Rashed Hussein nasceu em 1936, na aldeia árabe de Musmus, também durante a liderança britânica da Palestina. Ele era demasiado jovem para participar diretamente na luta armada de 1948, porém testemunhou o impacto que o evento chamado pelos israelenses de Guerra da Liberação teve sobre seu povo. Os resultados da guerra incluíram o que ficou conhecido como al-Nakba (árabe para “a catástrofe”) – o deslocamento forçado de mais de 700.000 árabes que até então moravam no território palestino, resultando em uma enorme crise de refugiados palestinos, que se repetiria em uma segunda onda, após a vitória israelense em 1967.
A família de Hussein não foi expulsa de sua aldeia, porém o jovem sentiu na pele a condição de ser um cidadão de segunda classe em um país onde subitamente existiam leis e supervisões militares estritas sobre um grupo que morava na região há séculos. Ao crescer, se tornou professor de alunos economicamente desfavorecidos e editor literário em Nazaré, e defendeu uma coexistência pacífica com os israelenses para garantir uma vida justa para os palestinos. Tornou-se um dos poetas árabes de maior importância para sua geração, com poemas que tratavam da herança do conflito árabe-israelense de uma forma extremamente pessoal e luminosa. Foi um dos únicos artistas palestinos a escrever regularmente nas duas línguas do seu país, e também foi responsável pela tradução de diversas obras de artistas de língua árabe para o hebraico e vice-versa.
No início da década de 1960, Hussein trabalhou como editor do jornal do partido político marxista-sionista Mapam, mas foi expulso do partido por suas posições políticas, sendo tanto um crítico feroz dos governantes israelenses quanto dos líderes árabes que negligenciavam a questão palestina.

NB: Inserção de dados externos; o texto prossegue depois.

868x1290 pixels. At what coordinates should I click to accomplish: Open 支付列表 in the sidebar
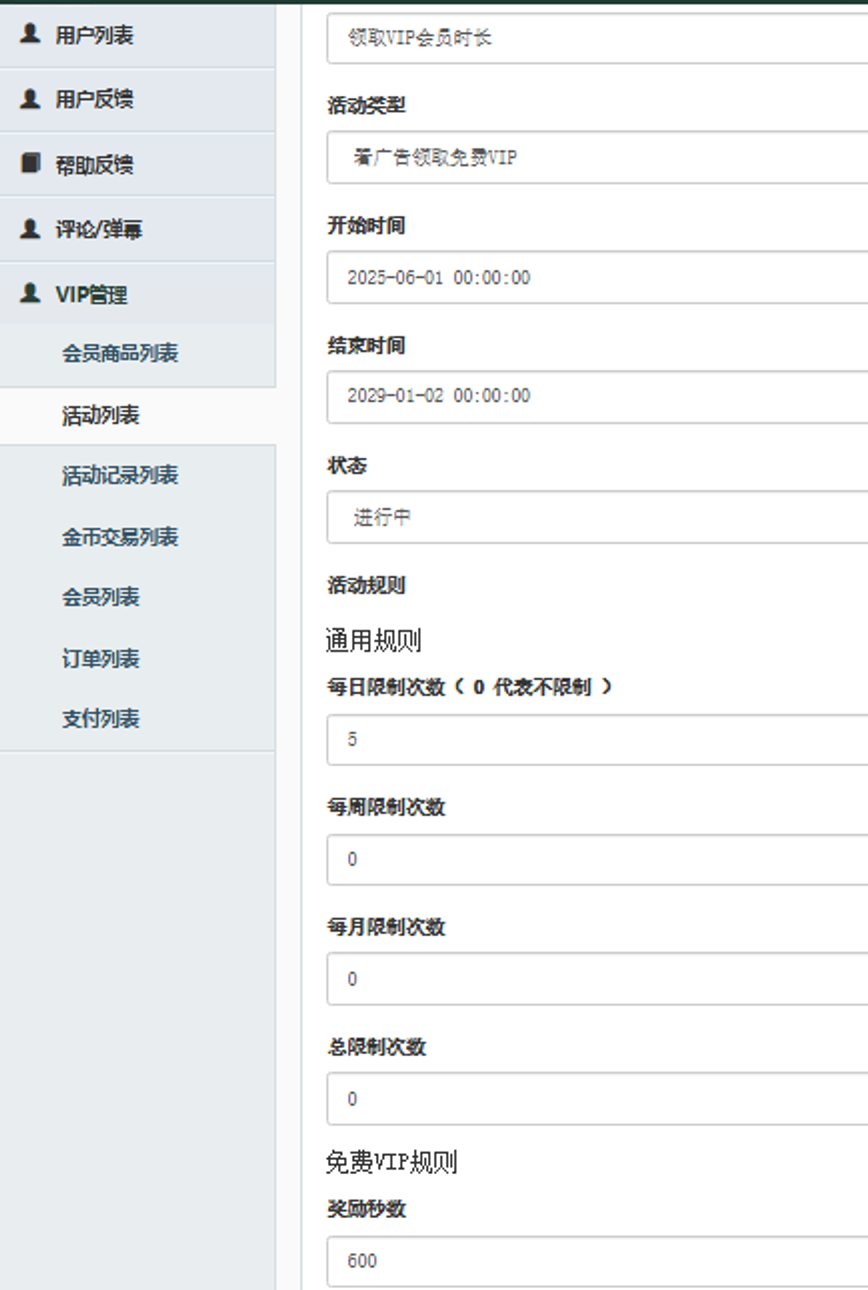pos(101,719)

Nesse período, ele conheceu e tentou realizar um roteiro de cinema (sem sucesso) com o diretor norte-americano judeu Lionel Rogosin (1924-2000), que havia morado em Israel em 1953 e voltou para lá nos anos 1960 com sua família. O nova-iorquino Rogosin era um progressista, cujo filme anterior, a docuficção De volta à África (Come Back, Africa, 1959), expôs de forma inédita a realidade do apartheid na África do Sul. Ele se mudou para Israel com a intenção de fazer uma pesquisa para o filme híbrido Good Times, Wonderful Times (1965), uma obra antibélica cujas imagens das atrocidades de guerra foram compiladas em 12 países.

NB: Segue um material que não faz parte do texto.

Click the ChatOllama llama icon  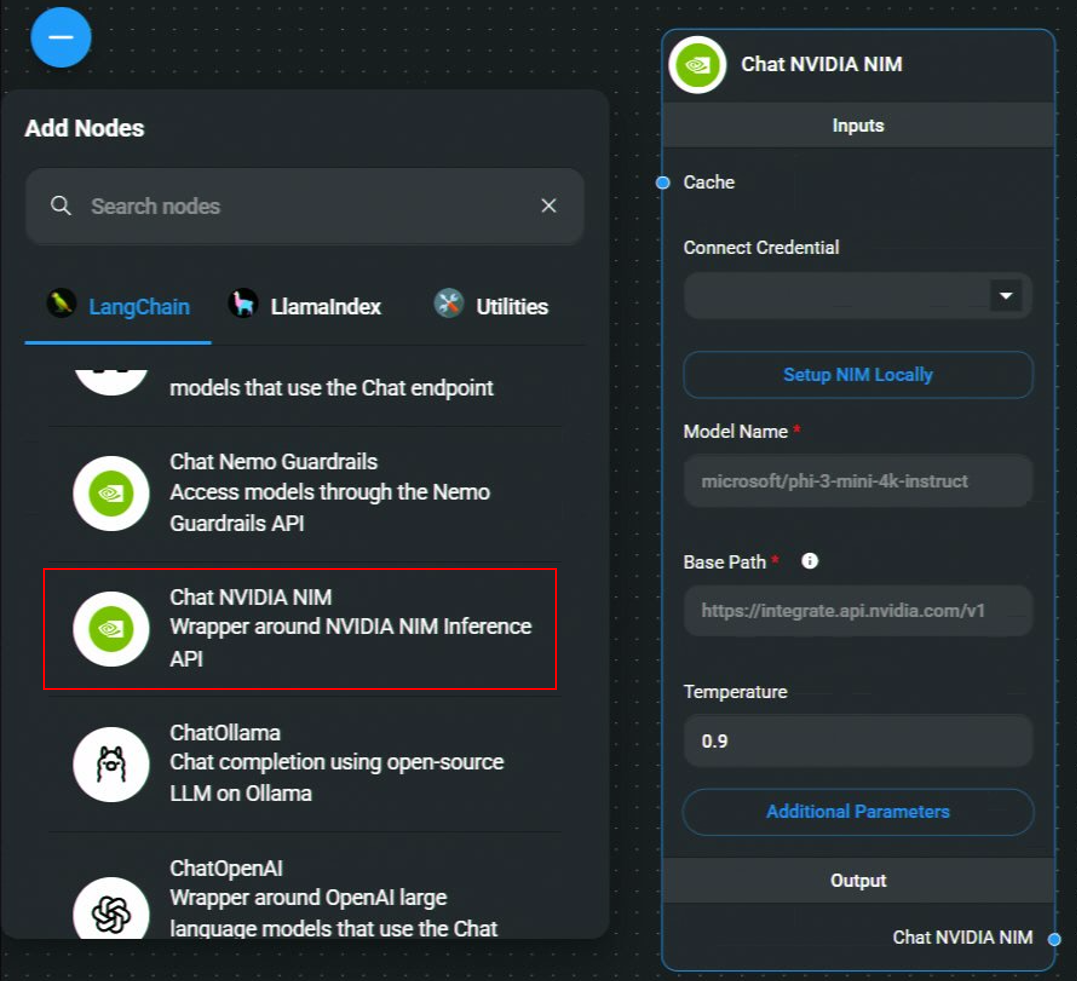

Rogosin deixou Israel em 1964, após se envolver com ativistas pela paz de ambos os lados do conflito. Hussein também saiu do país, em 1965, morando como um exilado, primeiro em Paris e depois em Nova York. Lá, trabalhou para o escritório local da organização paramilitar OLP (Organização para a Libertação da Palestina) e conviveu com um grupo descontraído de amigos esquerdistas, entre eles Rogosin e Amos Kenan, que visitava a cidade com uma certa frequência. As conversas entre eles, e especialmente uma conversa entre Kenan e Hussein durante um jantar em 1973, gerou o último filme que Rogosin conseguiu realizar.

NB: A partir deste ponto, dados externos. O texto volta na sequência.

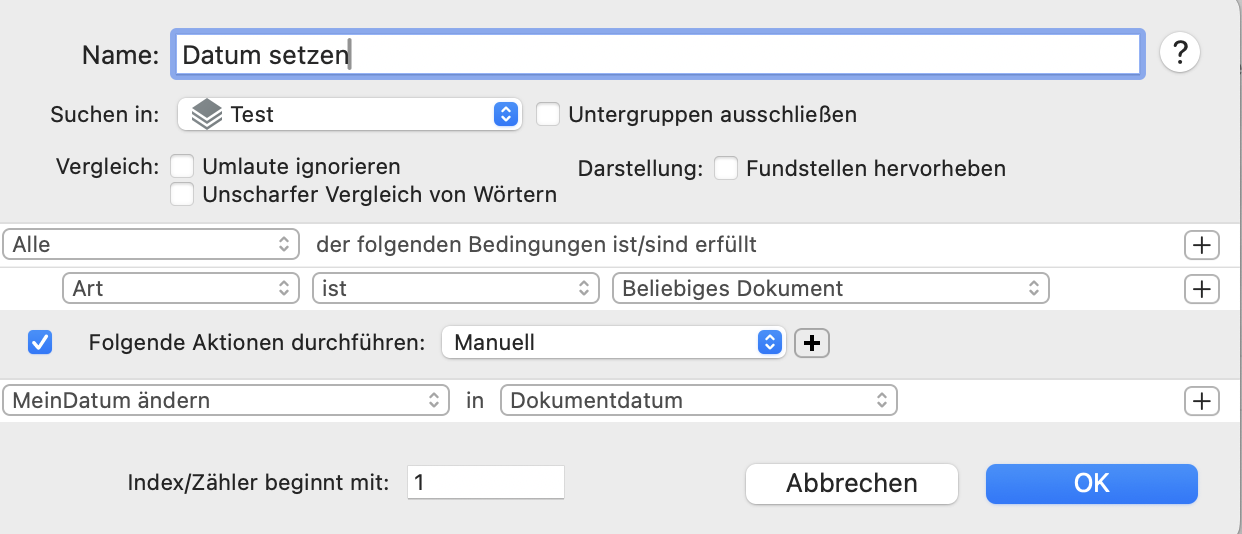Open the 'ist' operator dropdown
This screenshot has height=534, width=1242.
pos(456,289)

Diálogo árabe israelense (Arab Israeli Dialogue, 1974) foi filmado durante dois dias, em setembro de 1973, com Kenan e Hussein sentados no porão do Bleecker Street Cinema, uma sala de cinema de arte que Rogosin fundou em 1960 para poder passar De volta à África em seu país racista. O documentário é uma tentativa de registrar uma conversa entre duas pessoas que acreditavam que a paz entre israelenses e árabes era possível, porém vislumbravam diferentes caminhos e soluções para atingi-la. O filme também oferece um diálogo visual entre a presença palpável dos dois intelectuais – filmados em preto e branco pelo cinegrafista Louis Brigante, colaborador frequente de Rogosin e outros cineastas independentes nova-iorquinos de sua geração –, e a visão idílica da silenciosa e vasta paisagem e heterogeneidade dos habitantes de Israel, filmada a cores por Rogosin durante sua primeira estadia no país.
Um metódico e rigoroso Kenan expressa que é apenas por meio da existência de um estado judaico que judeus podem viver em paz e, assim sendo, defende a solução de dois estados para evitar conflitos e desigualdades impostos às populações por políticos hipócritas e corruptos. Enquanto isso, Hussein fala de forma mais devagar e reflexiva sobre os direitos específicos dos quais ele foi privado por uma governança sionista, para argumentar em favor de um estado único, laico e sem hierarquias, onde todos possam coexistir. Em um momento, ele diz: “Da minha parte, e acho que da parte do Amos também, nós não estamos lutando para matar, mas para viver. Por isso é uma tragédia.”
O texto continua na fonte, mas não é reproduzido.